Miguel Montes

Personal information
- Full name: Miguel Ángel Montes Moreno
- Date of birth: February 12, 1980 (age 46)
- Place of birth: Sensuntepeque, El Salvador
- Height: 1.81 m (5 ft 11 in)
- Position: Goalkeeper

Youth career
- 1995–1997: Baygón ADET

Senior career*
- Years: Team / Apps / (Gls)
- 1998–2000: Santa Clara
- 2000–2001: ADET
- 2001–2005: Alianza / 76 / (0)
- 2005–2006: Firpo / 20 / (0)
- 2006–2007: Chalatenango / 21 / (0)
- 2007–2009: Nejapa / 46 / (3)
- 2009–2011: Águila / 56 / (0)
- 2011–2012: Isidro Metapán / 29 / (0)
- 2012–2013: Alianza / 10 / (0)

International career^{‡}
- 2004–2011: El Salvador / 43 / (0)

= Miguel Montes (footballer, born 1980) =

Salvadoran footballer

Miguel Ángel Montes Moreno (born 12 February 1980) is a Salvadoran former professional footballer who played as a goalkeeper. He was banned for life in 2013, for match fixing while playing for the El Salvador national team.

==Club career==
On 13 November 2009, Montes was linked with a move to the Primera División de Fútbol de El Salvador (La Primera) club Indios de Ciudad Juárez.
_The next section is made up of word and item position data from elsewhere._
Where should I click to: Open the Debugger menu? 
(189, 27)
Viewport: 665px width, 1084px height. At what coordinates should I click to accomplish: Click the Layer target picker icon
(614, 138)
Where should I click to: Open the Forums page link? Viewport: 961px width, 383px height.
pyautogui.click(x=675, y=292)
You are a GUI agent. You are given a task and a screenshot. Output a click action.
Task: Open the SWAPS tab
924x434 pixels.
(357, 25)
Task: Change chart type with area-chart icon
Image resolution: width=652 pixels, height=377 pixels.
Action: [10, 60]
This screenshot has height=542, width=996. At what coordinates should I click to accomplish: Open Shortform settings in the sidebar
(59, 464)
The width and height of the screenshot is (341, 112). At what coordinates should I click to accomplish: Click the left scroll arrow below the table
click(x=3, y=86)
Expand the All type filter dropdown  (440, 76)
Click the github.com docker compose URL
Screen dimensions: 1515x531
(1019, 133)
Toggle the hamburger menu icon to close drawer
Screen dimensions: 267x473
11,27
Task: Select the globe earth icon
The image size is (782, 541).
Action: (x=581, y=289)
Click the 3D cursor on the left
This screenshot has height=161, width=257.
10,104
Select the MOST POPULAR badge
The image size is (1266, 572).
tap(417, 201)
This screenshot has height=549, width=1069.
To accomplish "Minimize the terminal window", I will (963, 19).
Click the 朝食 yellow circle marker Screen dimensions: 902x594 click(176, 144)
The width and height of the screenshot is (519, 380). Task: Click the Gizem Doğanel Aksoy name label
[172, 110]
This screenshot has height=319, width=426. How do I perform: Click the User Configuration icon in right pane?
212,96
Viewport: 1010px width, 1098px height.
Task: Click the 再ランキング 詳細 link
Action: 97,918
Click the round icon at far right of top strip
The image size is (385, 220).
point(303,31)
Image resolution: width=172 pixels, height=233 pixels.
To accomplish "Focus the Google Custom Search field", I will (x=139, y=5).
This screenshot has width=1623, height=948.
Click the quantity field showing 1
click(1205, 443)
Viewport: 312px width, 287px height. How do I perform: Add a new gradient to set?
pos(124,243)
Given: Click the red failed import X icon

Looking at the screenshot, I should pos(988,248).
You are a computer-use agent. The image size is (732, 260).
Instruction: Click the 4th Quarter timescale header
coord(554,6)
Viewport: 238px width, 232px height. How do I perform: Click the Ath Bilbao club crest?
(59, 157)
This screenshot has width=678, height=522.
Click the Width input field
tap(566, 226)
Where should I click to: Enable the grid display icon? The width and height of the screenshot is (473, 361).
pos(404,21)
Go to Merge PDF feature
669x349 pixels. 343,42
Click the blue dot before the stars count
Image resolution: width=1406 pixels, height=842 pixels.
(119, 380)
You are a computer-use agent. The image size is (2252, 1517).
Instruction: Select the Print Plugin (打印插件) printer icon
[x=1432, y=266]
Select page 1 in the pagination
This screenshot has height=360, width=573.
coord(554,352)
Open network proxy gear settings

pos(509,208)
He did not sign with the club, as Indios coach José Treviño stated that reinforcements, including Montes, would not be brought in. On 15 April 2011, Miguel Montes left C.D. Águila after 2 years in the club, first being capped in the La Primera's Apertura 2009. He left because the club had not paid him for over a month and a half. On 14 May 2011, Miguel Montes signed for one year at Isidro Metapán. He told a Salvadoran radio station, "I'm happy because I reached an agreement with the people of Isidro Metapán. They were interested like me and came to the concentration, spoke with me and we reached an agreement." In May 2012, he signed for Alianza.

==International career==
Montes received call ups to the national team in 1998 and in 2001, but did not get his first cap until 24 May 2004, in a friendly match against Haiti. Following the Haiti game, Montes was once again ignored by national team coaches, that is until June 2007 when Mexican coach Carlos de los Cobos called him up to participate in the 2007 CONCACAF Gold Cup. Although he missed out on the opening two game, Montes did play in the team's third and final cup game against the USA. After that, Montes became a mainstay of the national team.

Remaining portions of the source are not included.